Gli impianti centralizzati presentano delle problematiche per il costo dei materiali, il costo dell'installazione, il costo della progettazione, la bolletta salata e la manutenzione. Ma anche se tutte le cose sono fatte a puntino, i problemi ci sono sempre, dovuto a come il sistema è stato ideato. Tutti quei tubi che attraversano l'intero stabile, da cima a fondo e in lungo e in largo, trasportano in uscita acqua fredda, necessaria per il raffreddamento dell'aria e riportano acqua calda alla centrale. Le differenze di temperature tra l'acqua in uscita e in entrata sono elevate e l'acqua che deve essere raffreddata dalle ventole determina alti consumi d'energia elettrica oltre a quello delle pompe idrauliche.
Le temperature variano da piano a piano e dalla prima camera di un piano all'ultima, non importa quanti calcoli si fanno durante la progettazione, basta ricordarsi delle lamentele di clienti che si lamentano che fa troppo caldo e troppo freddo nello stesso momento. E hanno ragione tutte e due.
La progettazione di tali impianti incide parecchio, come pure la manutenzione, non solo per il costo in se ma perché l'impianto spesso deve essere fermato, a differenza delle unità singole che, se si deve fermarne, per esempio, una su 100, le altre 99 vanno.
Spesso tale unità centrali sono un tormento. Dopo aver speso centinaia di milioni delle vecchie lire per l'impianto, è difficile decidere di buttare via tutto e passare alle unità singole.
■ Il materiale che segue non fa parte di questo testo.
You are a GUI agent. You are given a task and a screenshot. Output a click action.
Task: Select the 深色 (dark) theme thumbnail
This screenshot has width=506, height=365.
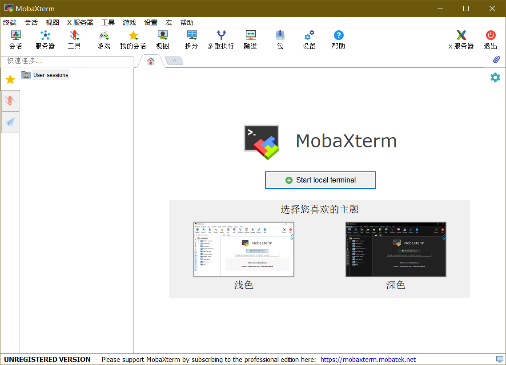pos(396,250)

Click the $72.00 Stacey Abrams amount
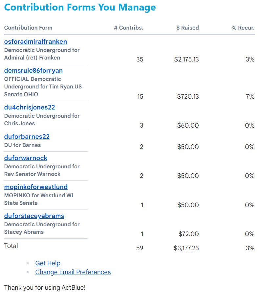click(188, 234)
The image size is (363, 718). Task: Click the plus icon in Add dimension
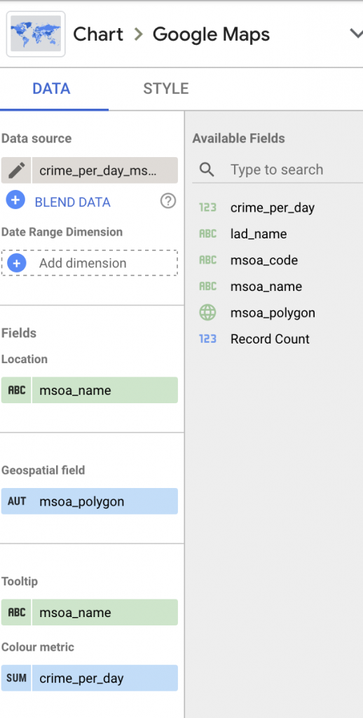point(17,263)
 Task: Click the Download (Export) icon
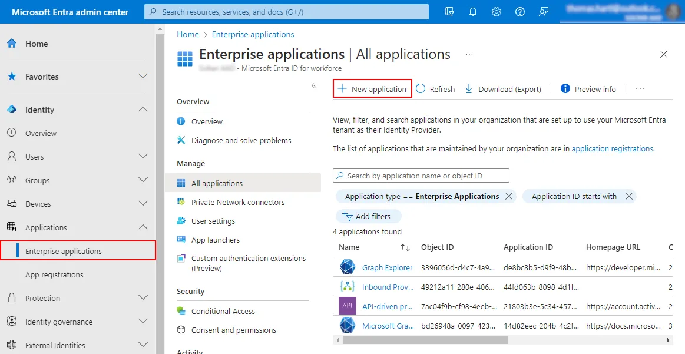[468, 88]

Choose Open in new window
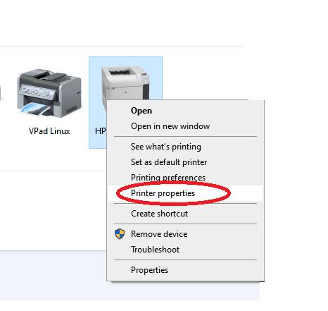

Ma qualcuno dopo aver trascorso una stagione di continue chiamate, personale della manutenzione in tuta arancione su e giù dalle scale, proteste perché fa caldo, bollette della luce salate, spese di manutenzione continue, multe per il rumore, senza poter dire che l'impianto è finalmente a posto, ha fatto la scelta giusta, passando alle unità singole.